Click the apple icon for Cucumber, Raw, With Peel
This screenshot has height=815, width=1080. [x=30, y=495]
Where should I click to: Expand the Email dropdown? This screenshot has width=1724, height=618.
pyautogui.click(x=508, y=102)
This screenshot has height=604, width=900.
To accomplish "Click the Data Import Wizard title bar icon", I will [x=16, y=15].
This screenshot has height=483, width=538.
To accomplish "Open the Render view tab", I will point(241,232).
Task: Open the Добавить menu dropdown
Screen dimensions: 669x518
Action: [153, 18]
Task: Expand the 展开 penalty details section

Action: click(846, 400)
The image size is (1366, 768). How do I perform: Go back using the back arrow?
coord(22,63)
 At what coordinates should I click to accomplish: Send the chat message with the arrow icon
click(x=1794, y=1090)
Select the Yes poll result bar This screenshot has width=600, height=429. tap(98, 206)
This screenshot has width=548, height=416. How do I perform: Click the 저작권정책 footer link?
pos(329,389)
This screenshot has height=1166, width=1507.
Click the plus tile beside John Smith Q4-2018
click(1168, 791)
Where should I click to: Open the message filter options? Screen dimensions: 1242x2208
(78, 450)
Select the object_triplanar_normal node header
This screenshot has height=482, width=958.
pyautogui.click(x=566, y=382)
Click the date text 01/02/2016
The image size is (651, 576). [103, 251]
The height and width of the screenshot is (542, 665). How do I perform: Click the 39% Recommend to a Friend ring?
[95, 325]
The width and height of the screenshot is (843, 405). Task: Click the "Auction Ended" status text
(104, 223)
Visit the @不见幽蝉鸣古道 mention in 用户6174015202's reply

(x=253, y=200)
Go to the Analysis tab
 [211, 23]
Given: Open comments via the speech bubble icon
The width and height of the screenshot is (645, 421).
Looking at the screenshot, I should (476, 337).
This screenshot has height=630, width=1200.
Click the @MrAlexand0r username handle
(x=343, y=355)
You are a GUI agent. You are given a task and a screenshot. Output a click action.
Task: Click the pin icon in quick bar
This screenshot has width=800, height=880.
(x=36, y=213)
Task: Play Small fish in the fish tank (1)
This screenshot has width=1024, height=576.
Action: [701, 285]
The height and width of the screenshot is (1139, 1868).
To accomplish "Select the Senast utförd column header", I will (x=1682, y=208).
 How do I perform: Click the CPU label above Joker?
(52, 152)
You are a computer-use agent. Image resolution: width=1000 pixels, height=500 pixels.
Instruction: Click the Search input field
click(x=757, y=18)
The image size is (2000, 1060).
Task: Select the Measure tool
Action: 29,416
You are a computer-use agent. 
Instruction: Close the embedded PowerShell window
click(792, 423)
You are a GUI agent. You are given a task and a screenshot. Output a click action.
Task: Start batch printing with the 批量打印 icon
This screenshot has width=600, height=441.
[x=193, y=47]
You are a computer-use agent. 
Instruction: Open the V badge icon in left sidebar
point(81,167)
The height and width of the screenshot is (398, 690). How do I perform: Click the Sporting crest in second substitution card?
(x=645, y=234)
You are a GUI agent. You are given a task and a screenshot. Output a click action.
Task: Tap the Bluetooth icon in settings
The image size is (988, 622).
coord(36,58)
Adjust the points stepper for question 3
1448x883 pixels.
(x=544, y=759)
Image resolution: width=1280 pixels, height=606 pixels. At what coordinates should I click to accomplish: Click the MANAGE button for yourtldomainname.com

**The task**:
Tail of the listing, starting at the line with "Task: Tap the Bluetooth icon in settings" and ending at the last line: output it exactly and add nothing.

**Expected output**:
Task: Tap the Bluetooth icon in settings
The image size is (988, 622).
coord(36,58)
Adjust the points stepper for question 3
1448x883 pixels.
(x=544, y=759)
Image resolution: width=1280 pixels, height=606 pixels. At what coordinates should I click to accomplish: Click the MANAGE button for yourtldomainname.com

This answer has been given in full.